Periodic Functions: A function f(x) is said to be a periodic function if there exists a positive real number T such that f (x+ T) = f (x) for all x ϵ R.
We know that
Sin (x + 2x) = sin (x + 4x) = … = sin x
And,
cos (x + 2x) = cos (x + 4x) = … = cos x for all x ϵ R.
Therefore, sin x and cos x are periodic functions.
Period: If f(x) is a periodic function, then the smallest positive real number T is called the period or fundamental period of function f(x) if f(x + T) = f(x) for all x ϵ R.
In order to check the periodicity of a function f(x), we follow the following algorithm.
ALGORITHM
Step 1: Write f(x + T) = f(x)
Step 2: Simplify the equation obtained in step 1 and solve it for T.

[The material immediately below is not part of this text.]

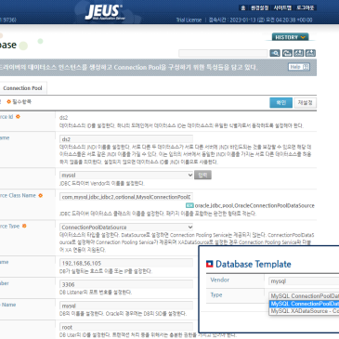Viewport: 339px width, 339px height.
Task: Click the green EX example icon
Action: pos(189,205)
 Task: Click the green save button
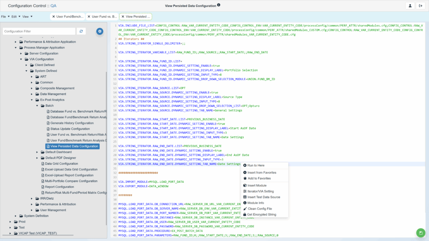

Step 3: If the values of T obtained in Step 2 are positive and independent of x, then f(x) is periodic, otherwise not.
Step 4: If f(x) is periodic, then choose the smallest value of T obtained in step 3. The value of T so obtained is the period of f(x)

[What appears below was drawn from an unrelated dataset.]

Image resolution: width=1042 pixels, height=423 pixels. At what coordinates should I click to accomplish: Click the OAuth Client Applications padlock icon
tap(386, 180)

Example: Prove that the function f(x) = x – [x] is a periodic function. Also, find its period.
Solution: Let T be a positive real number. If possible, let f(x) be periodic with period T. Then,
f (x + T) = f (x) for all x ϵ R
=>x + T – [x + T] = x – [x] for all x ϵ R
=>[x + T] – [x] = T for all x ϵ R
=>T = 1, 2, 3, 4,….. [·.· [x+n] – [x] = n for all n ϵ N.
Thus, there exists T > 0 such that f(x + T) = f(x) for all x ϵ R.
So, f (x) is a periodic function.
The smallest value of T satisfying f(x + T) = f (x) for all x ϵ R is 1.
Hence, f (x) = x – [x] has period 1.